Anonymous access sometimes returns a 401 when a rest endpoint is called

Hi,

This behaviour seems to be related to how Jira’s servlets authenticate/filter any access to the Jira server, even anonymous.

They have these https://developer.atlassian.com/server/framework/atlassian-sdk/rest-and-os-authtype/

The rest endpoints with anonymous access use the “any” method. The key point in the above link is:

“and there is not valid cookie”

When I reproduce this error on my server I noticed that the cookie named JSESSIONID was marked as expired. If you delete this, it starts working again. So Jira looks for the JSESSIONID cookie and if it finds an invalid cookie you get the 401 error, but if there is no cookie or the cookie is valid you do not get the 401 error.

So Jira is actively checking for cookies even if you’re using anonymous access. This is part of the Jira authentication library is part of Jira’s servlet filters Specifically this else condition, https://docs.atlassian.com/atlassian-seraph/2.6.1-m1/xref/com/atlassian/seraph/filter/SecurityFilter.html#150

We understand that this behavior is not correct and an anonymous user should always work by ignoring JSessionCookie.

Are there a workaround or any configuration setting to turn this off or make it ignore invalid cookies when the user is not provided?

Best Regards,
Alex

1 Like

Hey,

As far as I am aware, this is intended behaviour from Atlassian. The problem is that if you have an endpoint that allows anonymous access but returns different data if you are a logged in user there would be a not obvious inconsistency.

To prevent such inconsistency in results, Seraph blocks REST requests that have expired JSESSIONID cookies, even for anonymous endpoints.

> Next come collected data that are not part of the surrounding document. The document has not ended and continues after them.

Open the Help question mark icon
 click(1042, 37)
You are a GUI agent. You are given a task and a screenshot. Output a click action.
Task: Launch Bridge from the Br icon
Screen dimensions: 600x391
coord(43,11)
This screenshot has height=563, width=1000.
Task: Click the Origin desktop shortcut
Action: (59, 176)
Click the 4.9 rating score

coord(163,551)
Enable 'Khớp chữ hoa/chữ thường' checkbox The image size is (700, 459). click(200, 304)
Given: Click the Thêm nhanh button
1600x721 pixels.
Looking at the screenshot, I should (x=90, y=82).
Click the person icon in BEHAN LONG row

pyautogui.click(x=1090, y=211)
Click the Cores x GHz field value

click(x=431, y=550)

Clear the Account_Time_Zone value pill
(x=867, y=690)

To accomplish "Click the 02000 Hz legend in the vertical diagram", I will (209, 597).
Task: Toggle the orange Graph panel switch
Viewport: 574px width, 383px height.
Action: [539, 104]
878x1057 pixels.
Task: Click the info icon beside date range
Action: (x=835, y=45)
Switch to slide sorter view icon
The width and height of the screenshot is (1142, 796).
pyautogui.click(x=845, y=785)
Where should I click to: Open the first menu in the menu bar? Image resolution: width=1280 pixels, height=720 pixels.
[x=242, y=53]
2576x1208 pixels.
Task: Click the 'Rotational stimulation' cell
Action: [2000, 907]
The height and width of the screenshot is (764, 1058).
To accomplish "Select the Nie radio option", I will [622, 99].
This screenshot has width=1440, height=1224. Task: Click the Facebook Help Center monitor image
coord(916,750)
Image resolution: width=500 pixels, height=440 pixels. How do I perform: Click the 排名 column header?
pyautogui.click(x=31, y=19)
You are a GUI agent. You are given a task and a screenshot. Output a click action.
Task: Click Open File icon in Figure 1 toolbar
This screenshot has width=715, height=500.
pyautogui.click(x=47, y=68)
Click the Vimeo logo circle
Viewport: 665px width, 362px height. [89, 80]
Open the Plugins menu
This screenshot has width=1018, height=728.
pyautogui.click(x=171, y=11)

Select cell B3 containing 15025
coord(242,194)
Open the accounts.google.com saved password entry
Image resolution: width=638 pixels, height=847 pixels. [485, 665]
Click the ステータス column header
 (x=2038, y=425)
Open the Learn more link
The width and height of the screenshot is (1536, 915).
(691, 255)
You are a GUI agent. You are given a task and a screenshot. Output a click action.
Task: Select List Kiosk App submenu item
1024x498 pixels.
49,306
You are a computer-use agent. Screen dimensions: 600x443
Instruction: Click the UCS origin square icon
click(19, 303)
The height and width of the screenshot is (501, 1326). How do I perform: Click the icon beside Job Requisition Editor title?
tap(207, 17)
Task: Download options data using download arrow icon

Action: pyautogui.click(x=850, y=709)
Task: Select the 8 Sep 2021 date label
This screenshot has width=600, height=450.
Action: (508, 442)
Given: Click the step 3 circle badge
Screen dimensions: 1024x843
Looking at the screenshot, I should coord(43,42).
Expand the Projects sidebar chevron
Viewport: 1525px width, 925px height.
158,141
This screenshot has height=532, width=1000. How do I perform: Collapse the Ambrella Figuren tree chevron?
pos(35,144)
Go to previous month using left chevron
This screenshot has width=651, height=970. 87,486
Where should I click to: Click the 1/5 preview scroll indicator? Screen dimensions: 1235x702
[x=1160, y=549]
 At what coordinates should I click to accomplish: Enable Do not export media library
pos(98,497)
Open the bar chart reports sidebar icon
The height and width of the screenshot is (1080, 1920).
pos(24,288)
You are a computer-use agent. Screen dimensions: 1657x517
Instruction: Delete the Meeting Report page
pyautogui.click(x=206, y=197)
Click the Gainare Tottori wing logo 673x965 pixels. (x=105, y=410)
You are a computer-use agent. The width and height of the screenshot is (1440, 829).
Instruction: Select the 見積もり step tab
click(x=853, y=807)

This behaviour is documented here: https://developer.atlassian.com/server/framework/atlassian-sdk/rest-and-os-authtype/

Cheers,

Reece

Hi Reece,

Thanks for the reply. The problem in this case is that the access is always anonymous without logging in and it makes no sense that the first requests work and at a certain time stop doing.

Best Regards,
Alex

1 Like

Thanks, we’re seeing crazy failures in our internal Jira Service Desk and we thought it may have had to do with expired sessions. It would appear that this is handled all the way down in auth land. Thanks.